(Beginning of Provided information)

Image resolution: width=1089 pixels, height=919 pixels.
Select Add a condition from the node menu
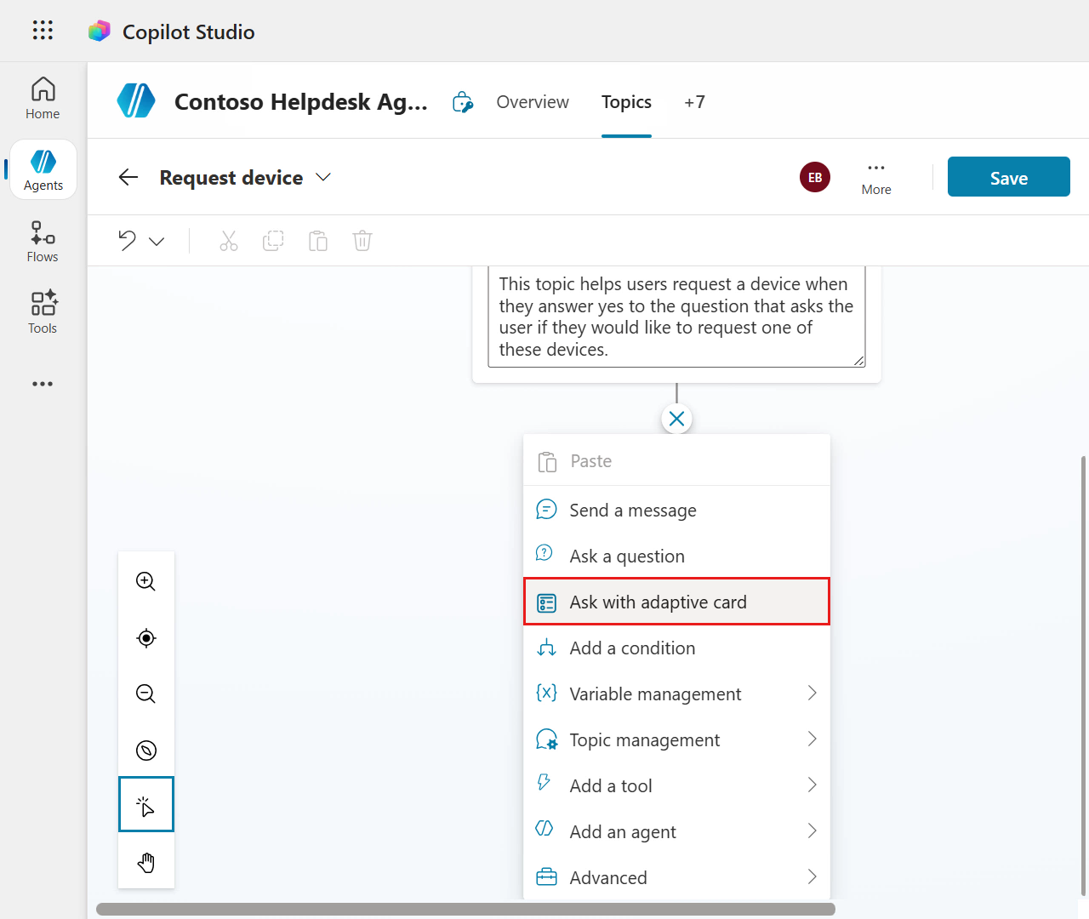click(x=633, y=648)
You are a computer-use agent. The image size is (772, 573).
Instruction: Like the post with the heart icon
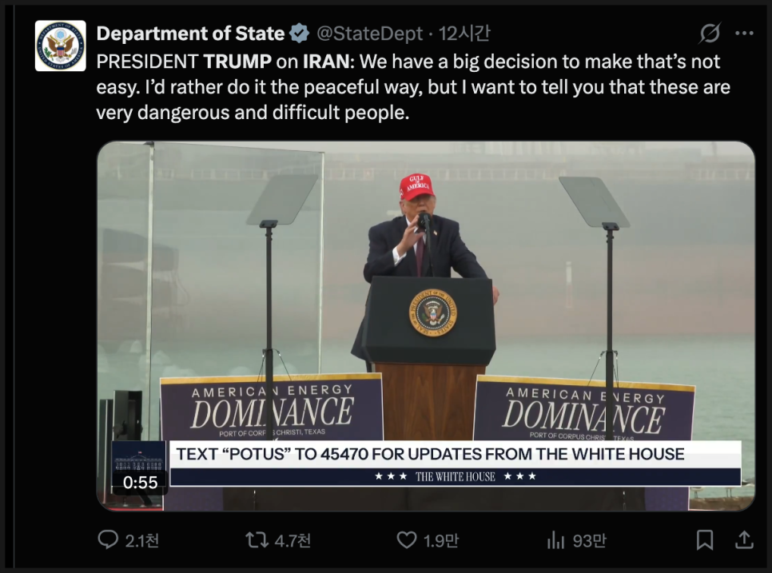coord(407,540)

(End of Provided information)

§ **What you should do**: Apart from the pictures, the entries above are to be repeated in full and exactly.

§ **Answer to this exercise**:
Image resolution: width=1089 pixels, height=919 pixels.
Select Add a condition from the node menu
click(x=633, y=648)
You are a computer-use agent. The image size is (772, 573).
Instruction: Like the post with the heart icon
coord(407,540)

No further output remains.